• ASSIGNED TASK:
Once the line holding "Where should I" is found in the entries below, transcribe exactly every line up to and including the one holding "Screen dimensions: 293x184", but leave out the pictures.

RECORD EXCERPTS: Begin

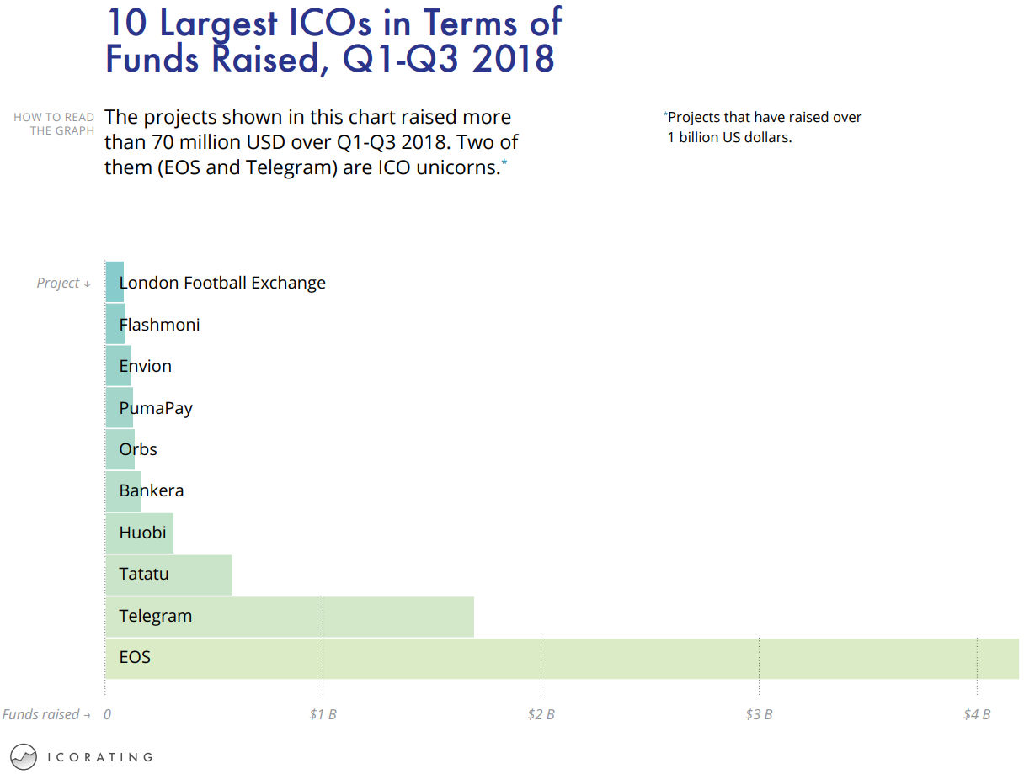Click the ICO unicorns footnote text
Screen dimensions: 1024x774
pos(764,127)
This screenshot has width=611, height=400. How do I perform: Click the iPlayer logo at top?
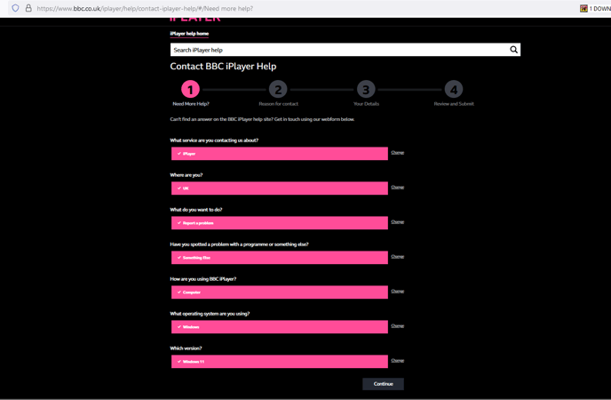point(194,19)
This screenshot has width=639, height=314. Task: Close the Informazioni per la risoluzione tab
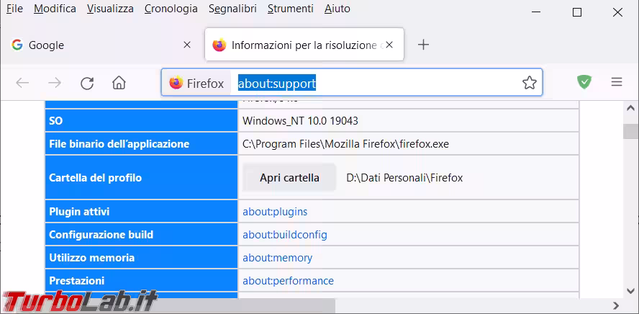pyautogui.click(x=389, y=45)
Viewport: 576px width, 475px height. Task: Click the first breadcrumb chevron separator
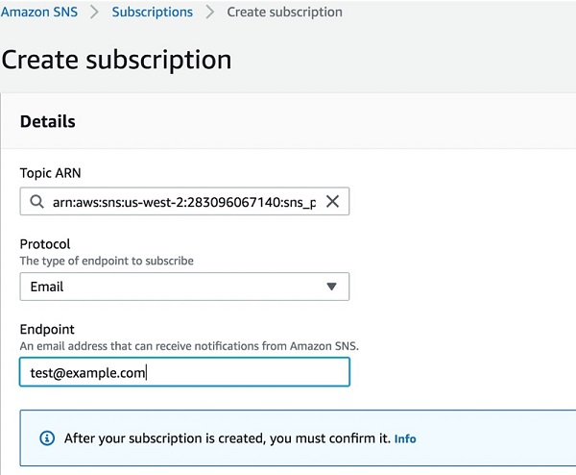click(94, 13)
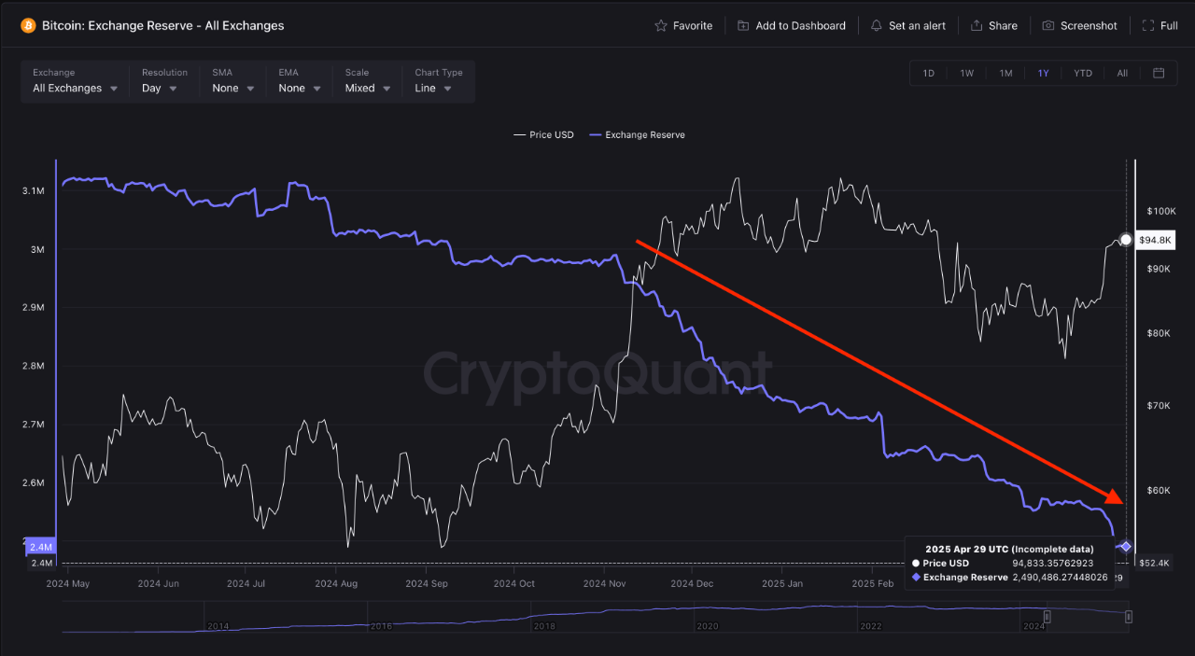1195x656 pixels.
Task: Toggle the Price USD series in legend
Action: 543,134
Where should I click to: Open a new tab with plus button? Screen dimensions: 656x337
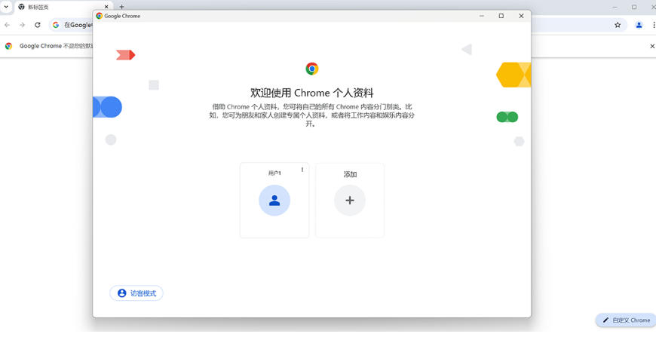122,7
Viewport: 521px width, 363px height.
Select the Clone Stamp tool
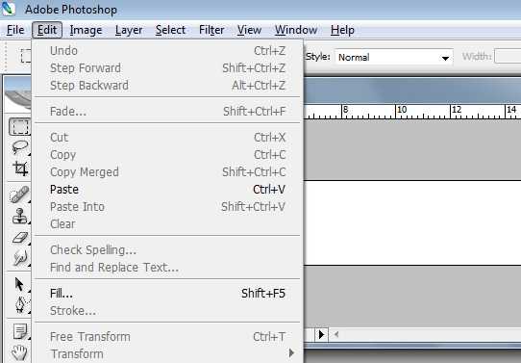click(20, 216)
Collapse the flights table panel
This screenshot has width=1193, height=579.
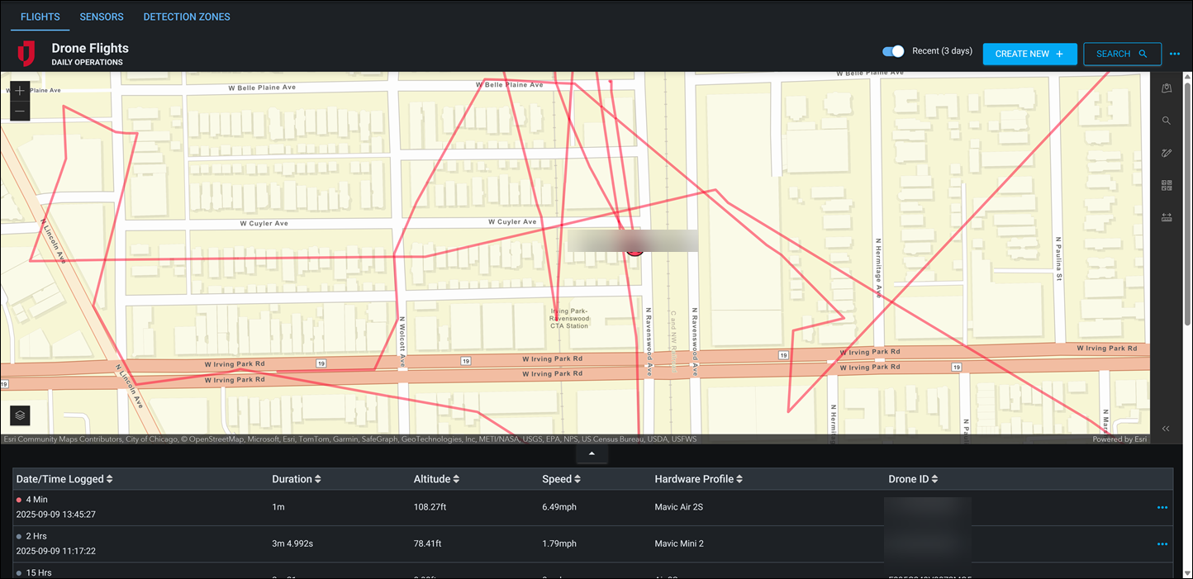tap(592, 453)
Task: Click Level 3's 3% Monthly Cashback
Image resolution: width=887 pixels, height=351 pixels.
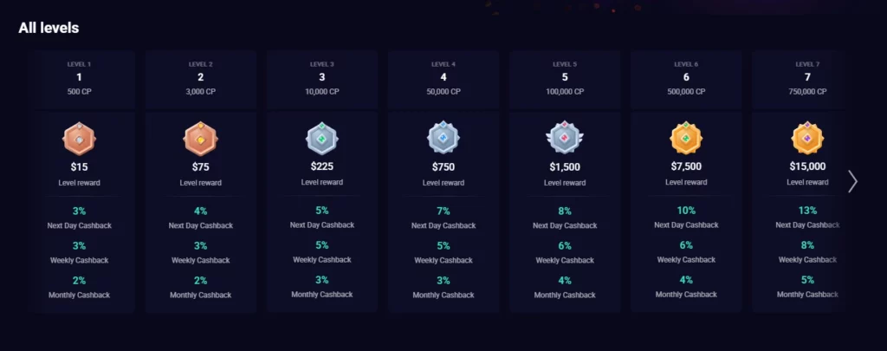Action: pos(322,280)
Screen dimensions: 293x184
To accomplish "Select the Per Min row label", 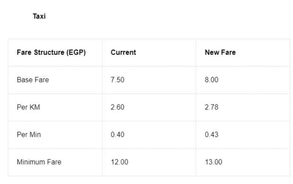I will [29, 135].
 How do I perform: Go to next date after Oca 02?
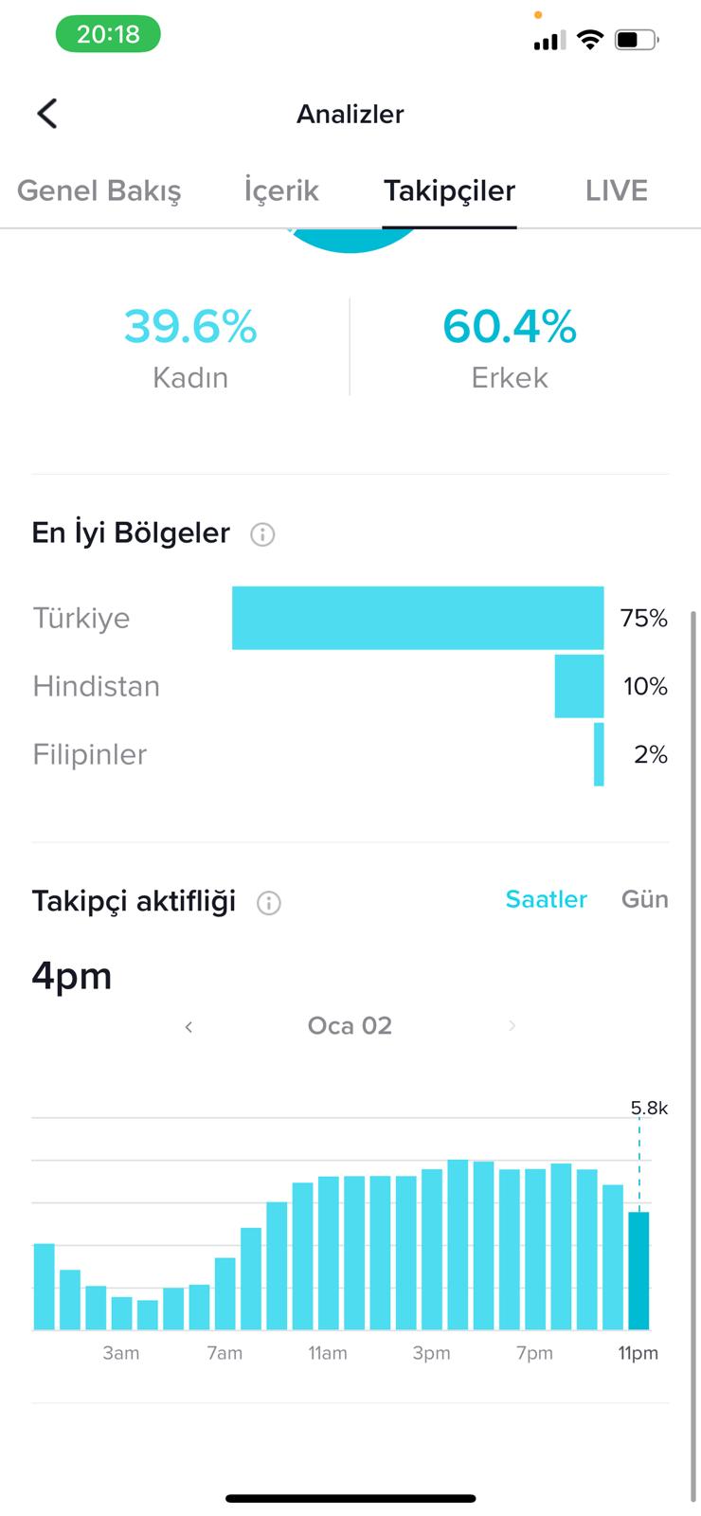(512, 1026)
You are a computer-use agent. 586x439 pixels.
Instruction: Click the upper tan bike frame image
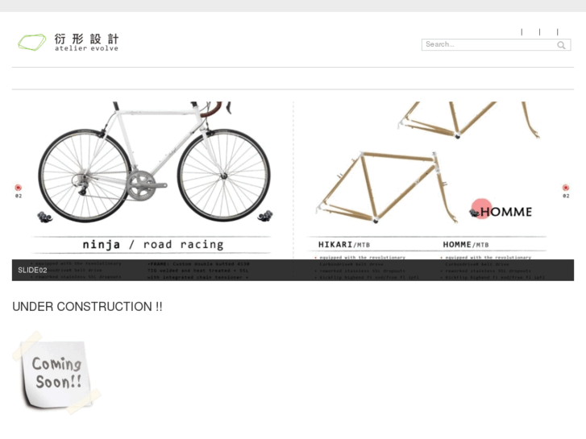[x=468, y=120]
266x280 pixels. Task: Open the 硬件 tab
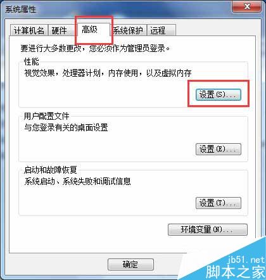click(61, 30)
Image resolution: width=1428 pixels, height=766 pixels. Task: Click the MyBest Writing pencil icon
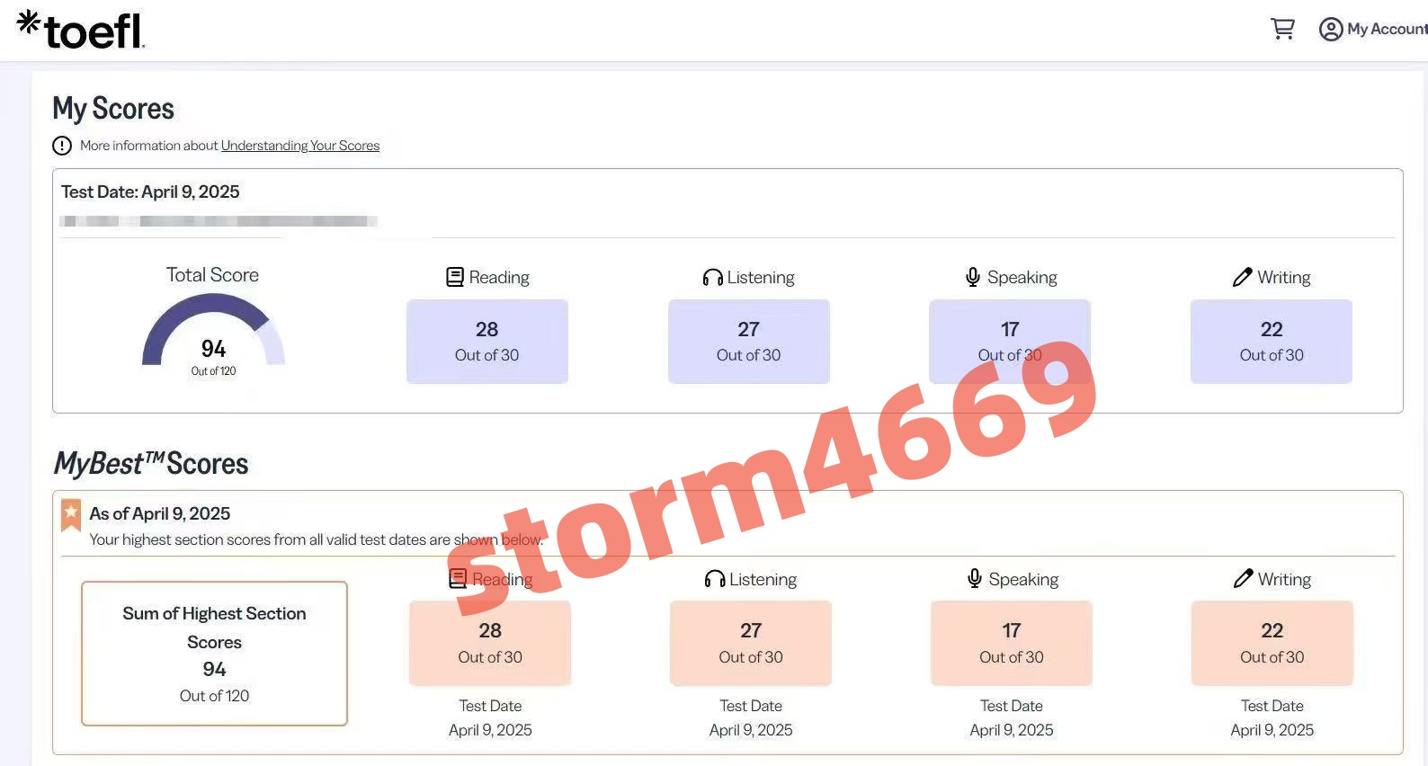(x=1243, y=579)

RECORD EXCERPTS: End

• ANSWER BOX:
Where should I click to: Open a new tab with plus button? Screen dimensions: 656x337
122,7
Viewport: 521px width, 363px height.
Select the Clone Stamp tool
click(20, 216)
Collapse the flights table panel
This screenshot has width=1193, height=579.
tap(592, 453)
Task: Click Level 3's 3% Monthly Cashback
Image resolution: width=887 pixels, height=351 pixels.
Action: pos(322,280)
Screen dimensions: 293x184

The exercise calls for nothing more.